Sunshine Cleaning has effortlessly good acting and more than a little bit of charm, as Rose juggles her out-of-school son with her father and tries to hustle up business without seeming bloodthirsty, and while she and Norah both gradually exhibit the psychological scars of their own mother’s death in their childhood — a “do-it-yourself job,” as Norah puts it. The movie does come across as uneven, though, with subplots and themes which vanish long before the movie as a whole does, with her relationship with Mac being the biggest offender. While I’m behind her quitting her role as The Other Woman in Mac’s life, I’d really appreciate it if someone in her position broke it off because she realized that what she was doing was bad, instead of just not fulfilling.

If you’ve never scooped out a bathtub full of decomposing shrimp, you really haven’t lived.
I guess that points to what keeps this a good little movie instead of a great little movie: despite it being a character-based drama (with comedic overtones), I get little sense of the characters as having grown particularly by the end, especially in relation to the plot events on which the movie starts and finishes. Does Rose ever manage to get Oscar into a private school? Does Norah finally see the need to find or create some direction in her life? I realize that real life doesn’t come in prepackaged little episodes in which all of one’s personal narrative threads cleanly and concurrently tie themselves up, but fiction is meant to be more artful and structured than real life; at the very least, I expect to finish a movie with a gut understanding of the general trajectory of the characters’ lives following from the events in the story, and I don’t really feel that I have this here. So what little disappointment this movie generates comes from the feeling as the credits roll that the story is really unfinished.

I do love me a woman in uniform.
On the other hand, this movie has the best supporting role for a one-armed vacuum retailer and model airplane enthusiast that I’ve seen in, like, forever. So you really can’t come out of this movie feeling that you’re ill-served.
Some Notable Totables:
- body count: 8 (mostly implied, as we only see one corpse on screen)
- breasts: 0 (though apparently there are 2 in the non-U.S. version)
- pasty male butts: 1
- dream sequences: 0
- ominous thunderstorms: 0
- actors who’ve appeared on Star Trek: 3
- Clifton Collins Jr. (“Winston,” the one-armed vacuum retailer) played “Ayel” in the 2009 feature Star Trek
- Paul Dooley (“Sherm”) played “Enebran Tain” in several episodes of DS9
- Judith Jones (“Paula,” one of Rose’s old classmates) played “Edo Girl” in the TNG episode “Justice”

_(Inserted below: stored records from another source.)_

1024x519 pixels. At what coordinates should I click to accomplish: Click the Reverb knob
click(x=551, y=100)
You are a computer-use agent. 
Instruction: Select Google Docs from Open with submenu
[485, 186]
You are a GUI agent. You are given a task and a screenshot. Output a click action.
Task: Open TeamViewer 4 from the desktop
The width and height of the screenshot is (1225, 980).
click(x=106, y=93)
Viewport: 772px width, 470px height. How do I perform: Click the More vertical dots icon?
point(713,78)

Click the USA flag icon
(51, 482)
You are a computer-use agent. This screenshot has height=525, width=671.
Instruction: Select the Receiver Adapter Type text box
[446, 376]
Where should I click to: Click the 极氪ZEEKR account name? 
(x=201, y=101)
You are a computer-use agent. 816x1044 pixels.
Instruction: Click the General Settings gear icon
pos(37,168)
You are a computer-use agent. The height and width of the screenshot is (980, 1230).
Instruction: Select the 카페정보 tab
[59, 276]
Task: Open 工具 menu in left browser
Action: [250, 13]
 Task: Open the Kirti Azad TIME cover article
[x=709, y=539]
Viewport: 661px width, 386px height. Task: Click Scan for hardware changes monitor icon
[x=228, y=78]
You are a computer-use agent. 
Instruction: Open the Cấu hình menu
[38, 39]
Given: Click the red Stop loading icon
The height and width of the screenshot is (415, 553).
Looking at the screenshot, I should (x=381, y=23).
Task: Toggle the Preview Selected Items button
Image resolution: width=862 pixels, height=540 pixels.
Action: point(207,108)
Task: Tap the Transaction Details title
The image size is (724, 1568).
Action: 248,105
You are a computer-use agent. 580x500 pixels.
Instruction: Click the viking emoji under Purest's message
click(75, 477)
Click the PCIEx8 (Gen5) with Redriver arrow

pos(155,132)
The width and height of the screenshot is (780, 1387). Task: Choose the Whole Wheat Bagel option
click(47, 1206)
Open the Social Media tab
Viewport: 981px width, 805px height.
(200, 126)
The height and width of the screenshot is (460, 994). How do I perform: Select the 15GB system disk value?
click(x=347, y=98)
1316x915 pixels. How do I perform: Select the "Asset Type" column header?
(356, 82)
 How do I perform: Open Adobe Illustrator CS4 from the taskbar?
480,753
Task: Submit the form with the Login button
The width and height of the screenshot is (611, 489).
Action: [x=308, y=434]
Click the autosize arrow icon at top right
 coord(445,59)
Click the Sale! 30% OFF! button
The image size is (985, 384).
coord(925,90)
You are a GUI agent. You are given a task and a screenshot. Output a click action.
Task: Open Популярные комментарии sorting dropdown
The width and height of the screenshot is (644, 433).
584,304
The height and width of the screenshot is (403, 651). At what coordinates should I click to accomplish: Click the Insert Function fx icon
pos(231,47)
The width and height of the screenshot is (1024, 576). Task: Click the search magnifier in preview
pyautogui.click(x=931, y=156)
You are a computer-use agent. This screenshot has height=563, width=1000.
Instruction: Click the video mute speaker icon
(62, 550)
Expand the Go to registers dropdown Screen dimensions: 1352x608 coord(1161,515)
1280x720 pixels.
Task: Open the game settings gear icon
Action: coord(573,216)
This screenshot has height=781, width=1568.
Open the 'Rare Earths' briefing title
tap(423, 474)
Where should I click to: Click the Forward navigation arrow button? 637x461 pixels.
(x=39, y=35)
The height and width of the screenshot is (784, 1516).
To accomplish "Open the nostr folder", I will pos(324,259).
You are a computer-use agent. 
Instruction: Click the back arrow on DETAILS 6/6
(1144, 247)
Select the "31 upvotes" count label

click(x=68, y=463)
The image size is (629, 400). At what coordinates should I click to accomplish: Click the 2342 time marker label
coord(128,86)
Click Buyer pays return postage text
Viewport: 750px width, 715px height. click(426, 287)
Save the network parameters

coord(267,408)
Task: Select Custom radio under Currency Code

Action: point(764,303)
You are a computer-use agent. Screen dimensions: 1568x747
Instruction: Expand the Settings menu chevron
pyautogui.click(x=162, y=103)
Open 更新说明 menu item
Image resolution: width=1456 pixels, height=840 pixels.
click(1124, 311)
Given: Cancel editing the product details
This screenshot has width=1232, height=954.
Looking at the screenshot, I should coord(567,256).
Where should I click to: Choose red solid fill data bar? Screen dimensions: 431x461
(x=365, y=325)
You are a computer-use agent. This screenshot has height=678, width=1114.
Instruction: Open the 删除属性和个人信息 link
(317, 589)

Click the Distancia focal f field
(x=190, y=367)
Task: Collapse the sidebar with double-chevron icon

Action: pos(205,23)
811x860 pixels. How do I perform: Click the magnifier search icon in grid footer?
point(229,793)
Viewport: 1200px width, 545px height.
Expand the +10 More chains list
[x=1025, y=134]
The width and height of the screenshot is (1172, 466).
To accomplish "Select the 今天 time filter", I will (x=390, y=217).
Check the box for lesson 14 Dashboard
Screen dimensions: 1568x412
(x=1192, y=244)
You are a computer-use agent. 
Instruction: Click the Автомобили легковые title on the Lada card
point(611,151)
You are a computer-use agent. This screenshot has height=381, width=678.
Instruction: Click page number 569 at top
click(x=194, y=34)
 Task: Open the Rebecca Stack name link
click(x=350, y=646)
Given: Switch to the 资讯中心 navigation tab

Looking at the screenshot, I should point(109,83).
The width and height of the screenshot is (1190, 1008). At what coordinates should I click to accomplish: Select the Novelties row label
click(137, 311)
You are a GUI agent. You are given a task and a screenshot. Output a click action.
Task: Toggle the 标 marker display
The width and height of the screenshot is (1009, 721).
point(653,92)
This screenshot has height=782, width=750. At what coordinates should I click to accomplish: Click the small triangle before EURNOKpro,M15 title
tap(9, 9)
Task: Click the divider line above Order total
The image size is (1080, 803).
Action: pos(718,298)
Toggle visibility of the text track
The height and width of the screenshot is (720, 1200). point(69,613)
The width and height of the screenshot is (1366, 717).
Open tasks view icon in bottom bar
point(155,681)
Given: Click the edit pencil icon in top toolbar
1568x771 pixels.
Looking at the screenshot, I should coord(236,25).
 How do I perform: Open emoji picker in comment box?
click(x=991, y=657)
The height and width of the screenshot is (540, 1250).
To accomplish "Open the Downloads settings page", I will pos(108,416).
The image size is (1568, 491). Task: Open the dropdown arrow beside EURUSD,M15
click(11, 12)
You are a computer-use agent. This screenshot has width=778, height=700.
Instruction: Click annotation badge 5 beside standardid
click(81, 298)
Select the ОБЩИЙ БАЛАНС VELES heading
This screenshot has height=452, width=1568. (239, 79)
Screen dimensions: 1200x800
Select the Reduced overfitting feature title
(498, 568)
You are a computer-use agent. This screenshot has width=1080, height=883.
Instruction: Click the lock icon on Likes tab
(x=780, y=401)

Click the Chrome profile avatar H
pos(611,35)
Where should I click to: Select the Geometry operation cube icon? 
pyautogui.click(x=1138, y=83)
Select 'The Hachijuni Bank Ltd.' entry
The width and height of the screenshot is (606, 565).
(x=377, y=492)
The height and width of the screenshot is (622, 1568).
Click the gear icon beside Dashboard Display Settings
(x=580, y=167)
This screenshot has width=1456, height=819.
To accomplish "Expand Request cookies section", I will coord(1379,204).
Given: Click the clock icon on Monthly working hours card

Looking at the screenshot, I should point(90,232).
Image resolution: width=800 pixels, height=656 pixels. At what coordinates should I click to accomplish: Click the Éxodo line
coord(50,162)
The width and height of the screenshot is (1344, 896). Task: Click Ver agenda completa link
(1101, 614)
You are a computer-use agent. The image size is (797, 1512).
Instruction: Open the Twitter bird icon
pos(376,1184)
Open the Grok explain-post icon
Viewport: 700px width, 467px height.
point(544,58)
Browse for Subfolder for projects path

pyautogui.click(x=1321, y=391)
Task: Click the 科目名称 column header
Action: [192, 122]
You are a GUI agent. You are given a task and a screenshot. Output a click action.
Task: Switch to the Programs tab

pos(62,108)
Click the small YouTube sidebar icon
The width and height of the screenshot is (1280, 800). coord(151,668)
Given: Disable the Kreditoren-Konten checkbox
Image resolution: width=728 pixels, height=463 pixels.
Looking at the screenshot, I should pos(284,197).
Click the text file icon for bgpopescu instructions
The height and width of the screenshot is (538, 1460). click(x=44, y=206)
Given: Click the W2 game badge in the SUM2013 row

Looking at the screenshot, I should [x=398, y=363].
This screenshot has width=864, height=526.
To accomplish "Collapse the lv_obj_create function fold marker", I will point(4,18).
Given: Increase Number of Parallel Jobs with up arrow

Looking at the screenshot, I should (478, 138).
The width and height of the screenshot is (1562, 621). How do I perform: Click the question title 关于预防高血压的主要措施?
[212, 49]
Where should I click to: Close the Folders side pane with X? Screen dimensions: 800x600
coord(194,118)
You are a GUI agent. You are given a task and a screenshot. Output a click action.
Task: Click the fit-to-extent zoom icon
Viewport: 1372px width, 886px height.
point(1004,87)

Credits do not “role”. They “roll”.
I hope you enjoyed finding the last typo of the year.
Didn’t Star Trek come out in 2009?
You’re right, I’m a dimwit.
I’d never accuse you of dimwittedness.
Being a…let’s say a “closet” trekkie…I was concerned I’d missed something good!
Mercy, you do have it in for us model-builders, don’t you? These days, I find
a movie being “good” rather than “Great!” to be fine, but I tend to agree with
most of your points. A Happy New Year to you and yours, Mr. Shumate!
Why, whatever do you mean, Craig? It was a good role. And Happy New Year back atcha.
Well, to be fair, it was model railroading, and it was a Full Moon kid flick, but
the words “lamest hobby ever” still sting in my memory. And when the
only other instances of it* I can call to mind are P.S. Hoffman in “The
Butterfly Effect” ( Which I have yet to make up my mind about otherwise)…
I’m probably just over sensitized.
*Besides this one, that is-I did appreciate the film not turning the
character into a romantic partner for the lead.
Well, from what I’ve seen, the difference is “building models” vs. “buying them pre-made and watching them go around in a circle while wearing a conductor’s hat,” and that makes all the difference.